# Work instruction:
Each record below should be written out again exactly.

# The records:
────────────────

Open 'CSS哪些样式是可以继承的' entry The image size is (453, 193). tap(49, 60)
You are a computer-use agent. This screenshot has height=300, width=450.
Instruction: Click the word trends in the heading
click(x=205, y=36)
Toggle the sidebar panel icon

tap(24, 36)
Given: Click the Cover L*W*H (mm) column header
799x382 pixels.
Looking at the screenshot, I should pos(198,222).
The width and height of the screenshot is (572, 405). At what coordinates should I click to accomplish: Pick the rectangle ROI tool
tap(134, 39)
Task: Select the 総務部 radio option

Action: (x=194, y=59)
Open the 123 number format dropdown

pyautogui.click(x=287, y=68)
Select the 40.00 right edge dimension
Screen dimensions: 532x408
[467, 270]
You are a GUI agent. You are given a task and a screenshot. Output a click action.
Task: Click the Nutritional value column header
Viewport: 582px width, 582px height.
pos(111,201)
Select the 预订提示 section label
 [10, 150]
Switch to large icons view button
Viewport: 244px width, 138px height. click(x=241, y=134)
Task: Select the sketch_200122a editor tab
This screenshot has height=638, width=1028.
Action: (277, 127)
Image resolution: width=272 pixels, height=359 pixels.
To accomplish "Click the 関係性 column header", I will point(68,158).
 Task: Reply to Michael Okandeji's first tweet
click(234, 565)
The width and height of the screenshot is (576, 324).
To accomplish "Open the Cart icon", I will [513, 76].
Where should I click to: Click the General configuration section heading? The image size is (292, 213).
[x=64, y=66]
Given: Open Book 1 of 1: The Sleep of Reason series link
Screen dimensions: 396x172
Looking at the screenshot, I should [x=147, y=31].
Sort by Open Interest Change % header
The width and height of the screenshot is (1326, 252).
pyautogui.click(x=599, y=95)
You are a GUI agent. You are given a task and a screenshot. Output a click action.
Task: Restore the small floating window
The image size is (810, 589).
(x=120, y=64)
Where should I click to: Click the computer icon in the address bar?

────────────────

# Solution to this task:
Open 'CSS哪些样式是可以继承的' entry The image size is (453, 193). tap(49, 60)
You are a computer-use agent. This screenshot has height=300, width=450.
Instruction: Click the word trends in the heading
click(x=205, y=36)
Toggle the sidebar panel icon

tap(24, 36)
Given: Click the Cover L*W*H (mm) column header
799x382 pixels.
Looking at the screenshot, I should pos(198,222).
The width and height of the screenshot is (572, 405). At what coordinates should I click to accomplish: Pick the rectangle ROI tool
tap(134, 39)
Task: Select the 総務部 radio option

Action: (x=194, y=59)
Open the 123 number format dropdown

pyautogui.click(x=287, y=68)
Select the 40.00 right edge dimension
Screen dimensions: 532x408
[467, 270]
You are a GUI agent. You are given a task and a screenshot. Output a click action.
Task: Click the Nutritional value column header
Viewport: 582px width, 582px height.
pos(111,201)
Select the 预订提示 section label
 [10, 150]
Switch to large icons view button
Viewport: 244px width, 138px height. click(x=241, y=134)
Task: Select the sketch_200122a editor tab
This screenshot has height=638, width=1028.
Action: (277, 127)
Image resolution: width=272 pixels, height=359 pixels.
To accomplish "Click the 関係性 column header", I will point(68,158).
 Task: Reply to Michael Okandeji's first tweet
click(234, 565)
The width and height of the screenshot is (576, 324).
To accomplish "Open the Cart icon", I will [513, 76].
Where should I click to: Click the General configuration section heading? The image size is (292, 213).
[x=64, y=66]
Given: Open Book 1 of 1: The Sleep of Reason series link
Screen dimensions: 396x172
Looking at the screenshot, I should [x=147, y=31].
Sort by Open Interest Change % header
The width and height of the screenshot is (1326, 252).
pyautogui.click(x=599, y=95)
You are a GUI agent. You are given a task and a screenshot. Output a click action.
Task: Restore the small floating window
The image size is (810, 589).
(x=120, y=64)
Where should I click to: Click the computer icon in the address bar?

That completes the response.